| Task objective |
Output exactly, with nothing added, the entries from the first line through the line with "Punta Cana ofrece".
*** Block opens ***
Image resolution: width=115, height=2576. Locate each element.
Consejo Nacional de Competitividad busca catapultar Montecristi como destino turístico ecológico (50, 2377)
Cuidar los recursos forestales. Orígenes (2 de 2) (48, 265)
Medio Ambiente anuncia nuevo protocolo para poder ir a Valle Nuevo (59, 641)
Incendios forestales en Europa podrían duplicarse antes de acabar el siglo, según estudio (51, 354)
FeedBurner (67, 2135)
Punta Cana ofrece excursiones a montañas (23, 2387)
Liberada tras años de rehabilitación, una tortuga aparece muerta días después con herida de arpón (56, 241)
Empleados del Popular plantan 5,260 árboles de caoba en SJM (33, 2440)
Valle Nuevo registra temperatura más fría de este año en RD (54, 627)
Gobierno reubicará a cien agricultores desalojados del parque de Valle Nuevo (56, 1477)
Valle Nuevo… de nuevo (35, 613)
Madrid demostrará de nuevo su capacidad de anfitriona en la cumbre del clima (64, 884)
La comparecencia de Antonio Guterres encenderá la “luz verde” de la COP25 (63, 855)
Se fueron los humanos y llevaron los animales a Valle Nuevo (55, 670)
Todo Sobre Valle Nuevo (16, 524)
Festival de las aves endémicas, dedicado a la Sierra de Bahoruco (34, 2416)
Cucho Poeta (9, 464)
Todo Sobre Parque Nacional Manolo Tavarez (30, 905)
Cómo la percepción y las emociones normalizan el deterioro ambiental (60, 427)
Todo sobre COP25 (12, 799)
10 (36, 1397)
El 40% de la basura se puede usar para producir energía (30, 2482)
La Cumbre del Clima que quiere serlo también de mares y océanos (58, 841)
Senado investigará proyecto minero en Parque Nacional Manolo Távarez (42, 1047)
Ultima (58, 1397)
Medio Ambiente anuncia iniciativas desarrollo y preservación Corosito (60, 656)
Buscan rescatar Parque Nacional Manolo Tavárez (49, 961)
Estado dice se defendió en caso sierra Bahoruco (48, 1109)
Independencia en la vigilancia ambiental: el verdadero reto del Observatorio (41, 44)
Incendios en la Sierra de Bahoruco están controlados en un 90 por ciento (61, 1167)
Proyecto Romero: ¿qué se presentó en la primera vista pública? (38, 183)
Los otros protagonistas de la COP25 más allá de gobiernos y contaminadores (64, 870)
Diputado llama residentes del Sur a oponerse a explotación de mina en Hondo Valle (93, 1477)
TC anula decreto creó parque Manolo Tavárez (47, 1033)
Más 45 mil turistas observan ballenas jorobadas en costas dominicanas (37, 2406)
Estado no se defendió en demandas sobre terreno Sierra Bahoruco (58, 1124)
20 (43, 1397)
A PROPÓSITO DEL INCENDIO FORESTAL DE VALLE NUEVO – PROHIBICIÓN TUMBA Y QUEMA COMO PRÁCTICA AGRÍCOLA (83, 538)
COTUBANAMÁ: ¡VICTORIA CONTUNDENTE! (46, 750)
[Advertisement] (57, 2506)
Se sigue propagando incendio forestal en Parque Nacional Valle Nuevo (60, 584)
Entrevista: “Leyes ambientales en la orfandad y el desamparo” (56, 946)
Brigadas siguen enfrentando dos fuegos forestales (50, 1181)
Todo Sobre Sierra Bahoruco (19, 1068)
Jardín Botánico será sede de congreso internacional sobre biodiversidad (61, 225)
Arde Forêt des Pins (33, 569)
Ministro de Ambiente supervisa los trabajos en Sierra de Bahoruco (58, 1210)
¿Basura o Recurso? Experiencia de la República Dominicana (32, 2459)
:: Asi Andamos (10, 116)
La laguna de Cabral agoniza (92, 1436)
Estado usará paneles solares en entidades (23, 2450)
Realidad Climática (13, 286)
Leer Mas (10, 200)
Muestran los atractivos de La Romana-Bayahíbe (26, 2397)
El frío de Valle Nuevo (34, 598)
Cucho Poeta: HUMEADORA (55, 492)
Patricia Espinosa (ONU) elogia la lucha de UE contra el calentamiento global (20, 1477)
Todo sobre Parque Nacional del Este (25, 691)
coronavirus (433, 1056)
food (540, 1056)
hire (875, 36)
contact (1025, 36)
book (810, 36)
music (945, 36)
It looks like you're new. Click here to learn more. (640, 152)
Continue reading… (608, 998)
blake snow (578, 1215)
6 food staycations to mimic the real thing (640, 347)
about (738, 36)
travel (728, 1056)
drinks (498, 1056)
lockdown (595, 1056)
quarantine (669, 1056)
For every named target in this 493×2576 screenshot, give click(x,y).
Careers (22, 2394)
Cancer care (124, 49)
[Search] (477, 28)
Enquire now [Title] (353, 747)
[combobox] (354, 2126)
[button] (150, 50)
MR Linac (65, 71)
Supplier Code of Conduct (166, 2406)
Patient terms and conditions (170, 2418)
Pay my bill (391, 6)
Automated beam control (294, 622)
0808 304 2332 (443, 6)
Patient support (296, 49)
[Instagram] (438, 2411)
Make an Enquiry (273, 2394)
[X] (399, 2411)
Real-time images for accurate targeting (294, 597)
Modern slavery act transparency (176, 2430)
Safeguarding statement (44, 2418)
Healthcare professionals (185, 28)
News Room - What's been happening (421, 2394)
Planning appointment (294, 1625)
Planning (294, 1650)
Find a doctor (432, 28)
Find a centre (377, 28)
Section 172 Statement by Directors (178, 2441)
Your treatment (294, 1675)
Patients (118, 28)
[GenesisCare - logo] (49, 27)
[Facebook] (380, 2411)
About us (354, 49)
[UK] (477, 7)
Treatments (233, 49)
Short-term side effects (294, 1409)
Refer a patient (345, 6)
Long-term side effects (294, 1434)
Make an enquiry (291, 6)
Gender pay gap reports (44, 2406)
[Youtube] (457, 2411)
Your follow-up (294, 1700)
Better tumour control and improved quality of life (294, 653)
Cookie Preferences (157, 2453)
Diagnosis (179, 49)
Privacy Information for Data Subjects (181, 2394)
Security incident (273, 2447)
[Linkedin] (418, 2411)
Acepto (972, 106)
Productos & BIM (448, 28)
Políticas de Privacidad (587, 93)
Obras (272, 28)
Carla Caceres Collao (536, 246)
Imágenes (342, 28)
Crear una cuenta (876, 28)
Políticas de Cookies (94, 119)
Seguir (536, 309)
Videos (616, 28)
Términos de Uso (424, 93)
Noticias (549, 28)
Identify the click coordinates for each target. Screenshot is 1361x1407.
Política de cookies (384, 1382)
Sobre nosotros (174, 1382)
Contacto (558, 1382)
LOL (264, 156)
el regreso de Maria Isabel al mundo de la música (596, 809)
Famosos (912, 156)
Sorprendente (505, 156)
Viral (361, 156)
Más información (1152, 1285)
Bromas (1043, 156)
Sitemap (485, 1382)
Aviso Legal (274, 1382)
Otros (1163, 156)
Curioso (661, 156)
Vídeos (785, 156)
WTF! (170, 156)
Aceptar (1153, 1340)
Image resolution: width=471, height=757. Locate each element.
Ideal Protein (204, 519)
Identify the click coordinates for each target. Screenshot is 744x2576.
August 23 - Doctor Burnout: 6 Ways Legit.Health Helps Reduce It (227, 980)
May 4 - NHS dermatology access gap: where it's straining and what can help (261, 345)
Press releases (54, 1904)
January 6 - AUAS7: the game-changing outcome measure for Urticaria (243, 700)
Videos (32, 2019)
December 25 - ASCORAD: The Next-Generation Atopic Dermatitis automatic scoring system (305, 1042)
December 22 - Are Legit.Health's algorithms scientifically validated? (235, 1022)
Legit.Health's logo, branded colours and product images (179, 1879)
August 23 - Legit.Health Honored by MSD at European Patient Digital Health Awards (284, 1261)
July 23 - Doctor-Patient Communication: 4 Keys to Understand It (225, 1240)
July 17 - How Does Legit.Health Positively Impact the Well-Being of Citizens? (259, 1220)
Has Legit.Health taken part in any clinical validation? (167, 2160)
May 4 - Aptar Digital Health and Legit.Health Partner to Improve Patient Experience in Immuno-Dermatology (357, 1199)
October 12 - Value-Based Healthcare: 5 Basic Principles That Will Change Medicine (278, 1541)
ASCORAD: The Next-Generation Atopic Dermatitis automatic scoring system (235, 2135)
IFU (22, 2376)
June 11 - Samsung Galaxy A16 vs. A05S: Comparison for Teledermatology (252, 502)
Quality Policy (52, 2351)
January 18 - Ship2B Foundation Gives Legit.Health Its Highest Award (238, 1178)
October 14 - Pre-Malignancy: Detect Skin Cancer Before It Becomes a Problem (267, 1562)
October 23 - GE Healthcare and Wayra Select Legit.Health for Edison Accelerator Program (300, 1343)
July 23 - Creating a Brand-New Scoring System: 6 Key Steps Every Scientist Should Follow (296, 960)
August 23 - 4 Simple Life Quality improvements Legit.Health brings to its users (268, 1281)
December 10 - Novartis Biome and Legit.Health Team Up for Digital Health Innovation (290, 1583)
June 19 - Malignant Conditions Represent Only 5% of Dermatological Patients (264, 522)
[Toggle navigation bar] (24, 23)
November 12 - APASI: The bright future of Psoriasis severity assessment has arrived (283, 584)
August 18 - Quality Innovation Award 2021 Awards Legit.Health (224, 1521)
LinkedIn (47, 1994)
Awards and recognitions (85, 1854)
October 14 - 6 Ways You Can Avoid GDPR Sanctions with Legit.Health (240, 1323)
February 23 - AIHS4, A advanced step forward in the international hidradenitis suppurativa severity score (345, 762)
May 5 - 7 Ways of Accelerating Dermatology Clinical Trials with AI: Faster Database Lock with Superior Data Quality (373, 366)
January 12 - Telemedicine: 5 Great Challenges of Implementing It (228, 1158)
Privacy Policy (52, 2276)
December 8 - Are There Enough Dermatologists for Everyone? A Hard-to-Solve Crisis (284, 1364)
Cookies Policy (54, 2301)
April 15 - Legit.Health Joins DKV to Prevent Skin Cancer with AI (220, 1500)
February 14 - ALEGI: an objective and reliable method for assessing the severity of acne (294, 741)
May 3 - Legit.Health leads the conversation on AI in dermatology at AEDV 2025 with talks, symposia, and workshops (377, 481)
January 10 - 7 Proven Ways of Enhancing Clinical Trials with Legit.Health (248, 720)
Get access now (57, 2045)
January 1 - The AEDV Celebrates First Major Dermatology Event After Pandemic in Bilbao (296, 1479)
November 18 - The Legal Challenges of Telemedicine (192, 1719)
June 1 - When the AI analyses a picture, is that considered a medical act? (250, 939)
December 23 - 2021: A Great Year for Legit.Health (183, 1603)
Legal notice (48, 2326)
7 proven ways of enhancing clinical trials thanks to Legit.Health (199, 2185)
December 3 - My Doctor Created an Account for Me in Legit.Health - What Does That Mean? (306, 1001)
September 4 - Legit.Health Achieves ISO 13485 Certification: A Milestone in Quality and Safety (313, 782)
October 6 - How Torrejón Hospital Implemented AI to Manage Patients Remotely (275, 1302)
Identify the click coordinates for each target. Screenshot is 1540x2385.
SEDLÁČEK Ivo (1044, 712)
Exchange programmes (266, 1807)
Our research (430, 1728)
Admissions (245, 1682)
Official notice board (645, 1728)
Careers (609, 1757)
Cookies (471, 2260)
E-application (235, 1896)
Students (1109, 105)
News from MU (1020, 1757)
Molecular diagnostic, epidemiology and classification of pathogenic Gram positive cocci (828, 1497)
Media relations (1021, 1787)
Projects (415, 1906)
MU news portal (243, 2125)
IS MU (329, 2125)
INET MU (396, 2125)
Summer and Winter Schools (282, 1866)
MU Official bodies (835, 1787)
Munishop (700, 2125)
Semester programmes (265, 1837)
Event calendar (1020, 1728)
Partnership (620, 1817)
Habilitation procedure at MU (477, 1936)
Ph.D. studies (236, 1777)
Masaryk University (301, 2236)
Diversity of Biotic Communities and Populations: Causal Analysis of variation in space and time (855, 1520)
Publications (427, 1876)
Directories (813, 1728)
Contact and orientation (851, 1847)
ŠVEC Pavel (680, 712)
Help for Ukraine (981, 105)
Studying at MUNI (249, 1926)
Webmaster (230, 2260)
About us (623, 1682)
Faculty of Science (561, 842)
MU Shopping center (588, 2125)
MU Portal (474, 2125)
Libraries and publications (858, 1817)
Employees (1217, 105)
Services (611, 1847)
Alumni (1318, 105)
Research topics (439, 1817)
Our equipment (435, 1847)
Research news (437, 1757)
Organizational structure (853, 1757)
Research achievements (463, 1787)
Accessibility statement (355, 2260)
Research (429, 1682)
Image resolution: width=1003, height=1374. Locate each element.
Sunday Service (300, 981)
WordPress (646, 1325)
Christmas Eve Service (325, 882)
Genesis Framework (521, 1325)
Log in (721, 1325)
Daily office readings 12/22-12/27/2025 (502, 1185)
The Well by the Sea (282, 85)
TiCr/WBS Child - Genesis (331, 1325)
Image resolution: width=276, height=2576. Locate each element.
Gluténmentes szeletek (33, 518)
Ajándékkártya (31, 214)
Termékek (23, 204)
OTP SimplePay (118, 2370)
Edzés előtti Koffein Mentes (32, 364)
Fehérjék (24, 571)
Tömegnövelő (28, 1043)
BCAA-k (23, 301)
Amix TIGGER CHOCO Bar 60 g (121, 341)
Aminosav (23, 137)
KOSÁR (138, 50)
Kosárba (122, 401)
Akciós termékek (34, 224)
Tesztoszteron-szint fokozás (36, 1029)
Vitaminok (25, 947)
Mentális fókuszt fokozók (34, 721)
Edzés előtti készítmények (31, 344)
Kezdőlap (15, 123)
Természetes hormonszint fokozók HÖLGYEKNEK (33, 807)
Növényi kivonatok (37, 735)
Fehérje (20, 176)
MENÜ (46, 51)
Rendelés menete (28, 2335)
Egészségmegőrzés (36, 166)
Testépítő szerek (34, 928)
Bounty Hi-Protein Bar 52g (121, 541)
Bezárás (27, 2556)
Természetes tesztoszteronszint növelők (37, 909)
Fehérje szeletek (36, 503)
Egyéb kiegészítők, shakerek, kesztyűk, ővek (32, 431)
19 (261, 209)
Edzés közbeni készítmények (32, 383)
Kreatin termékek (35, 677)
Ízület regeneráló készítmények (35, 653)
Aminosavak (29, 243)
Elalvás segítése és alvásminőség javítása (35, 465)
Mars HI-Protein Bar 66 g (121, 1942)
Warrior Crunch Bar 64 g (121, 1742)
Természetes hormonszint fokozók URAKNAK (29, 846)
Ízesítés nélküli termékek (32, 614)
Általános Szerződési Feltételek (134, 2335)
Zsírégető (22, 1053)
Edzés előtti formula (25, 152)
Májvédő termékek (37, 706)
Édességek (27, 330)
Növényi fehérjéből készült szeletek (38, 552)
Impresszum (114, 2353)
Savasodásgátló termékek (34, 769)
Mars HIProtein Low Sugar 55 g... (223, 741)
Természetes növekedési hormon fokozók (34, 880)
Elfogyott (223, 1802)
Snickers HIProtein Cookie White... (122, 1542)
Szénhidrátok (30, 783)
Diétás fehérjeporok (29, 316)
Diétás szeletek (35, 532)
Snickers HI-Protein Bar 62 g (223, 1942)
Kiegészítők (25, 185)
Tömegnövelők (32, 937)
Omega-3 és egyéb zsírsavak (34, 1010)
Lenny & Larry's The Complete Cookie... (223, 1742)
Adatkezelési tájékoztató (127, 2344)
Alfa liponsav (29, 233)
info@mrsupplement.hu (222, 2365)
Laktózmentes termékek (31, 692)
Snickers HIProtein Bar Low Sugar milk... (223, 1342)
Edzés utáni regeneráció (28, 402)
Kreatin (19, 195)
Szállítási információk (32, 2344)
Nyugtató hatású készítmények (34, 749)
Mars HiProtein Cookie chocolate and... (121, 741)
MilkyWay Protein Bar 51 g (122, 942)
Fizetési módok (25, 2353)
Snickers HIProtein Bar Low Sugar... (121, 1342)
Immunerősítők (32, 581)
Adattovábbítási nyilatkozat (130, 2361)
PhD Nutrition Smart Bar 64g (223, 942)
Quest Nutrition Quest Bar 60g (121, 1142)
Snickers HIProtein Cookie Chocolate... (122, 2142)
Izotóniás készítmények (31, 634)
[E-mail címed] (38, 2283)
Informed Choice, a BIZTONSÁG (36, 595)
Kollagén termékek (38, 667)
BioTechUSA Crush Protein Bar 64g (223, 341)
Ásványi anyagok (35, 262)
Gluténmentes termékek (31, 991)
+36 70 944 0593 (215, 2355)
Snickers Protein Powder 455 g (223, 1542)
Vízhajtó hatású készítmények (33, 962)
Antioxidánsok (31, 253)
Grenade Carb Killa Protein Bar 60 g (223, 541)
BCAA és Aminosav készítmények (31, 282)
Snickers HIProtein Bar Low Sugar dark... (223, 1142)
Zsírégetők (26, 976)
*** Block closes ***
| Problem solution |
Image resolution: width=115, height=2576. Locate each element.
Consejo Nacional de Competitividad busca catapultar Montecristi como destino turístico ecológico (50, 2377)
Cuidar los recursos forestales. Orígenes (2 de 2) (48, 265)
Medio Ambiente anuncia nuevo protocolo para poder ir a Valle Nuevo (59, 641)
Incendios forestales en Europa podrían duplicarse antes de acabar el siglo, según estudio (51, 354)
FeedBurner (67, 2135)
Punta Cana ofrece excursiones a montañas (23, 2387)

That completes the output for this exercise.